Comment thread src/oid.rs Outdated
@lorenzleutgeb
Copy link
Copy Markdown

lorenzleutgeb commented Apr 25, 2026

I believe to have found something that you missed in this PR. Note that git2::util::zeroed_raw_oid does not take any arguments:

git2-rs/src/util.rs

Lines 271 to 275 in e6919b7

/// Creates a zeroed git_oid structure.
#[inline]
pub(crate) fn zeroed_raw_oid() -> raw::git_oid {
unsafe { std::mem::zeroed() }
}

I believe that this means that the kind: c_uchar (where c_uchar is defined as u8) member of the returned libgit2_sys::git_oid will have the value 0u8.

The function git2::util::zeroed_raw_oid is called by git2::Oid::zero, which also takes no arguments. If the function git2::Oid::object_format is called on the result of git2::Oid::zero, the call

unsafe { Binding::from_raw(self.raw.kind as raw::git_oid_t) }

will hit the panic! at

_ => panic!("Unknown git oid type"),

This is because 0u8 as u32 (which we got from std::mem::zeroed) is neither GIT_OID_SHA1 = 1, nor GIT_OID_SHA256 = 2.

I discovered this experimenting in code that is downstream of git2, building against this PR. In one of my tests I did essentially git2::Oid::zero().object_format().

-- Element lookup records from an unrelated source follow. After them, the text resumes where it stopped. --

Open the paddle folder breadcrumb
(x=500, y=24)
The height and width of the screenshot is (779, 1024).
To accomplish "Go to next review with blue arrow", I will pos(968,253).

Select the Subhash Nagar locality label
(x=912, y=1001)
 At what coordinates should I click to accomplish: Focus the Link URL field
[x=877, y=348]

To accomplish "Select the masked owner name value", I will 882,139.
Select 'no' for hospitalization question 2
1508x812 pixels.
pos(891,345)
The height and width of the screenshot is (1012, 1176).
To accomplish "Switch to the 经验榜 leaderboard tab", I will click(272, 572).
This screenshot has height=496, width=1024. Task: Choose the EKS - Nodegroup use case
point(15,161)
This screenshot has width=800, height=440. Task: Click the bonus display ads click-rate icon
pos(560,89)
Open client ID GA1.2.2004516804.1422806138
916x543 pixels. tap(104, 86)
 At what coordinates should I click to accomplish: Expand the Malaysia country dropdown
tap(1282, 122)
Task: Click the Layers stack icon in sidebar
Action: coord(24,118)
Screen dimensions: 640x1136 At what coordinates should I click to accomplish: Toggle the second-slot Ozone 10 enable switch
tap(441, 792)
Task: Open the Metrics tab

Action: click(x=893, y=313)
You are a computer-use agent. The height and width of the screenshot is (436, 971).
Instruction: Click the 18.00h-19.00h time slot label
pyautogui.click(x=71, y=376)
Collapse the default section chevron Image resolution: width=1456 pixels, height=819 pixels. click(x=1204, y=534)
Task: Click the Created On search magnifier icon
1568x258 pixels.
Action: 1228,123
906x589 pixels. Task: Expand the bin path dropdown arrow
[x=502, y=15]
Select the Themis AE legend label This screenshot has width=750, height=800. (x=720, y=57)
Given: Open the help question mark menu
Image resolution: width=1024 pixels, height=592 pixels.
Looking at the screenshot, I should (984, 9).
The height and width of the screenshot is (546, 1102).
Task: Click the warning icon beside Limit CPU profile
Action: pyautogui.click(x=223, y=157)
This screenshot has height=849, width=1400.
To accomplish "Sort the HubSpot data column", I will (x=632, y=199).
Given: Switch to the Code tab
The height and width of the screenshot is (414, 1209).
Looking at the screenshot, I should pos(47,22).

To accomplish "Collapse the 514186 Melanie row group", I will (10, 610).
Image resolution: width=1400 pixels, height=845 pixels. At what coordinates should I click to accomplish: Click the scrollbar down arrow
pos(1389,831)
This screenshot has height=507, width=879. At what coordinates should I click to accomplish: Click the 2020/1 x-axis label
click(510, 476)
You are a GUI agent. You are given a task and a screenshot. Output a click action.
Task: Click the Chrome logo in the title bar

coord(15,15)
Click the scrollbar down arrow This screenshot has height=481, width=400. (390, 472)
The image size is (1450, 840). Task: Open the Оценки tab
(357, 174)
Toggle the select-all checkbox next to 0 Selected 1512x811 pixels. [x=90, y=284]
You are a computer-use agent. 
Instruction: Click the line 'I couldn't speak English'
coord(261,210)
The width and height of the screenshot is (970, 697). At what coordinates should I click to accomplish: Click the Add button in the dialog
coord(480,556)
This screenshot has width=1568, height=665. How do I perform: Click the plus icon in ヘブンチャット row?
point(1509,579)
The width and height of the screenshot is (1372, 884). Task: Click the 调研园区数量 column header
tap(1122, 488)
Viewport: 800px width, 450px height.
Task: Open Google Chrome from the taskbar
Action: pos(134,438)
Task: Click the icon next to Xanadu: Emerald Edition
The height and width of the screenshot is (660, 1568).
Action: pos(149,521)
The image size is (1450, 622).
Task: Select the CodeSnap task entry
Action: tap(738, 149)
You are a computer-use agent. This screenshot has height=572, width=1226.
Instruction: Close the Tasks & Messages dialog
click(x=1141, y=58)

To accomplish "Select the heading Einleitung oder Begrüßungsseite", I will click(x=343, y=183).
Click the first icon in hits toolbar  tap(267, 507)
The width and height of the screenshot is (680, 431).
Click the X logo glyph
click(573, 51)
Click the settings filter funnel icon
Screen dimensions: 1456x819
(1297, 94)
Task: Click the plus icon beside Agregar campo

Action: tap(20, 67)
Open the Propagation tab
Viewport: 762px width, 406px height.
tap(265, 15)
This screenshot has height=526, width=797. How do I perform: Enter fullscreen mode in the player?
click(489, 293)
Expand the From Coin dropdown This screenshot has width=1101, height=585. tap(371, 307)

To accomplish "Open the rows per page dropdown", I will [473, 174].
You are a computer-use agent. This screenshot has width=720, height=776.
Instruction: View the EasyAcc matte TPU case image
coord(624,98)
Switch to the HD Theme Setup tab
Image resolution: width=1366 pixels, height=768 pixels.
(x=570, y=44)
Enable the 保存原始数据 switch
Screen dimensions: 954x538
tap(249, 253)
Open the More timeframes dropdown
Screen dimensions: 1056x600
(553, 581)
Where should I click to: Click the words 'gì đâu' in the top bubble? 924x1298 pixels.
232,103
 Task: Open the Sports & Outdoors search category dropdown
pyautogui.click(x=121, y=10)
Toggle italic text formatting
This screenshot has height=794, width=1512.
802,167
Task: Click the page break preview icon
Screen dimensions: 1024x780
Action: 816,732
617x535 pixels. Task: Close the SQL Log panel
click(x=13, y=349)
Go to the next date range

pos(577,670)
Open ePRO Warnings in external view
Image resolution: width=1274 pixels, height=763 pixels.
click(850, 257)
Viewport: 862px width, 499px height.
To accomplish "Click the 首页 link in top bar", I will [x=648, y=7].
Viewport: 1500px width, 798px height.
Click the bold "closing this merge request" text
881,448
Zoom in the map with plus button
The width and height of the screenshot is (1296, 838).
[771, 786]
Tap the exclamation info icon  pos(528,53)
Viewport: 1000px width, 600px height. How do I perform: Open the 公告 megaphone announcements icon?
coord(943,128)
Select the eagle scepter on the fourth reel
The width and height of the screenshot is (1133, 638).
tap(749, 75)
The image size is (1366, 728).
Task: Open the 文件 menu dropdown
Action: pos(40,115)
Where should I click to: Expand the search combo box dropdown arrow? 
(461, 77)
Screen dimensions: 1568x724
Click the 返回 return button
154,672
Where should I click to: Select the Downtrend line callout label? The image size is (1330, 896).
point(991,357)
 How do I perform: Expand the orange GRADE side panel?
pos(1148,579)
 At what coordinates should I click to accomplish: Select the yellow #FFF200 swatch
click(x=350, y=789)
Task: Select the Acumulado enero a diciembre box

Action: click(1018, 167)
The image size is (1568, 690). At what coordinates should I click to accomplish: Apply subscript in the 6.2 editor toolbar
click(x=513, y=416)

Then I started to think about how much unsafe really is necessary here. Maybe zeroed_raw_oid could look like

#[inline]
pub(crate) fn zeroed_raw_oid(format: ObjectFormat) -> raw::git_oid {
  raw::git_oid {
    kind: format.raw(),
    id: [0; raw::GIT_OID_MAX_SIZE],
  }
}

In fact one might even ask why not to have

impl Oid {
  pub const ZERO_SHA1: Self = Self {
    raw: raw::git_oid {
      kind: raw::GIT_OID_SHA1,
      id: [0; raw::GIT_OID_MAX_SIZE],
    }
  };
  
  pub const ZERO_SHA256: Self = Self {
    raw: raw::git_oid {
      kind: raw::GIT_OID_SHA256,
      id: [0; raw::GIT_OID_MAX_SIZE],
    }
  };
  
  // NOTE: Maybe call this `zero_with_object_format` to not break `zero`.
  pub fn zero(format: ObjectFormat) -> Self {
    // TODO: Match on `format` and return `Oid::ZERO_SHA1` or `Oid::ZERO_SHA256`.
  }
}

This way, users that know at compile time which kind of zero they want can just use the constant, while those that decide at run time would call zero. And there is no unsafe involved.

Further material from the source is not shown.